Gunay terdiam sebentar, tampak berat hati meninggalkan Dimas. Dia jelas tahu kalau Dimas tidak pandai berenang.
Akhirnya dia pun memutuskan bergerak, dia meminta gadis itu untuk menahan napas dan langsung membenamkan diri di dalam air. Detik itu juga Sahrul mengikutinya dari belakang.
Saat Mirza akan melompat ke air, tiba-tiba gua bergetar lagi.
Ada gempa lagi! Gempa yang bahkan lebih kuat dari sebelumnya!
Mirza seketika mundur dan menjauh dari kolam itu. Ia mendekat ke Dimas dan begitu saja langsung membopong pemuda itu.
"Kenapa?" tanya Dimas heran saat di tengah-tengah gempa.
Mirza diam tak menjawab, ia hanya semakin mempercepat langkahnya menjauh dari kolam.
Tak lama berselang, terdengar suara gemeratakan dari atap gua tepat di atas kolam itu.
Brrrr!!
Gempa berhenti, namun seketika, percikan air langsung menyebar ke seluruh penjuru gua. Beruntung Mirza sudah membawa Dimas menjauh dari kolam itu membuat mereka hanya terkena sedikit percikan air dan beberapa kerikil.
Saat gempa tadi, Mirza jelas melihat ada sebuah batu besar tepat di atas kolam yang tak lama lagi akan jatuh. Dan dugaannya benar, gempa membuat batu itu benar-benar jatuh dan mendarat di tengah kolam.
Ukuran batu yang besar membuat air di kolam itu hampir saja benar-benar habis.

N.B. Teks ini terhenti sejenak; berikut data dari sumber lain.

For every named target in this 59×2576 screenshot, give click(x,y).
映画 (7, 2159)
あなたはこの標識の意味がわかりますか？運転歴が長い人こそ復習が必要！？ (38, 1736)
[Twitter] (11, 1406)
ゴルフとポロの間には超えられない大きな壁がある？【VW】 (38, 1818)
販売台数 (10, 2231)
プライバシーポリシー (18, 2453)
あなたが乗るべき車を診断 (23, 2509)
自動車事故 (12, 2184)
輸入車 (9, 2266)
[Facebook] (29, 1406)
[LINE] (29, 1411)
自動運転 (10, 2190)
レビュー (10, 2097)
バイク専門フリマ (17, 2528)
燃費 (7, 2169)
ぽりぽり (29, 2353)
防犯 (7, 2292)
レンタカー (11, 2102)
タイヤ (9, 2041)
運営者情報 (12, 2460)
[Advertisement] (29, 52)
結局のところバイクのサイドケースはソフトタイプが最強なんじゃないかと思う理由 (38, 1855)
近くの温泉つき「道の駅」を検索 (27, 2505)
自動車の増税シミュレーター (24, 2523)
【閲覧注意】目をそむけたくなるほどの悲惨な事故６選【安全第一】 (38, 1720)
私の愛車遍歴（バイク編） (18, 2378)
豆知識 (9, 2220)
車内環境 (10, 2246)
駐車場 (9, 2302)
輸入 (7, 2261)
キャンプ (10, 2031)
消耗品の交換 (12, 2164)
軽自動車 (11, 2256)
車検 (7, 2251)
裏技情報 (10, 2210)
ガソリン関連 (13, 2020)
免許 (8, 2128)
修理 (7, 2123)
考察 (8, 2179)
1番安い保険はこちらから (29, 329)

"Makasih," ucap Dimas lirih.
Kini mereka berdua duduk dan bersandar di salah satu sudut gua. Hanya ada keheningan di antara mereka sampai Mirza beranjak dan mengambil sesuatu di dekat kolam itu.
Kemudian dia berjalan mendekat lagi sambil menenteng sebuah kantung di tangannya. Itu adalah kantung berisi tanaman herbal yang dia kumpulkan.
Dia mengambil sebuah batu besar berbentuk agak cekung dan mengambil satu lagi yang kecil berbentuk bulat.
Batu-batu itu ia letakkan di hadapannya kemudian tangannya beralih ke kantung itu. Mengambil tanaman di dalamnya dan meletakkannya di atas batu.
"Lo mau ngapain?" Dimas menatap heran orang di hadapannya ini.